> Document passage

Catholic charismatic renewal (the term Neo-pentecostal soon went out of vogue) probably goes back to Pope John XXIII convoking the Second Vatican Council (1962-65), and his prayer that the Holy Spirit would renew the church as by a new Pentecost.
Charles Hummell uses a World War II analogy to explain what happened. Pentecostalists based their pneumatology on the Synoptics and Acts: wasn’t Jesus first conceived by the Holy Spirit, then later baptized in the Spirit? Didn’t the disciples receive the Holy Spirit when Jesus breathed on them, but were later filled with the Spirit at Pentecost?
Traditional theologies, on the other hand, were Pauline. They said you mustn’t build doctrines from these events in the primitive church, but rather ask ‘What do the New Testament letters to various churches teach us?’ And only once is baptizing in the Spirit explicitly referred to there (1 Corinthians 12:12-13). And so the battle-lines formed, and the troops became entrenched within their fixed positions.

> Supplied material
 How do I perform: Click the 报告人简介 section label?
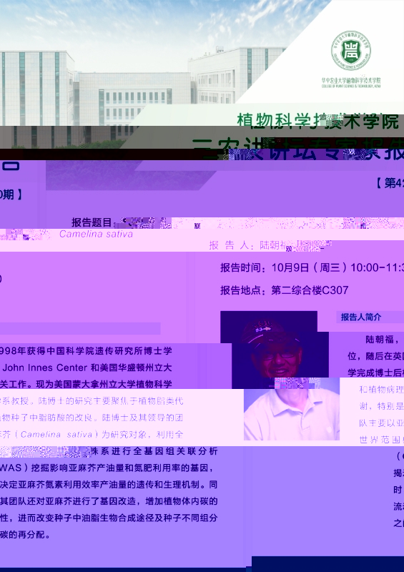pyautogui.click(x=361, y=317)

> Instructions
a - In the passage on Catholic charismatic renewal, which passage is the only one in the New Testament letters that explicitly refers to baptizing in the Spirit?
b - Carry on the passage about Catholic charismatic renewal from its final sentence.

> Answers to the exercises
a - 1 Corinthians 12:12-13.

b -
It was something like the French Maginot Line facing the equally impregnable Siegfried Line. Each army was safe behind its ramparts but unable to advance. Suddenly the German panzer divisions moved swiftly around these fixed positions and rolled into Paris without a pitched battle.
So with our little theologies. We fight our wars, protect territory already won, and are often ill-prepared to take new ground. Hummell explains that for decades pentecostal and traditional theologies of the baptism in the Spirit faced each other along one major doctrinal battle line. Then suddenly the Holy Spirit moved around these fixed positions to infiltrate charismatic renewal behind the lines in mainline Protestant and Roman Catholic churches.
Catholic charismatic renewal has less emphasis on spiritual gifts and more on nurturing a personal relationship with Christ and on developing Christian community. In 1979 the Australian Catholic Theological Association said that through the movement thousands of Australian Catholic men and women were able to experience a deeper conversion to Jesus Christ; a renewal of faith; an introduction to a serious prayer life; a new appreciation of the Scriptures; an openness to the use of their gifts from the Holy Spirit; a commitment to evangelism.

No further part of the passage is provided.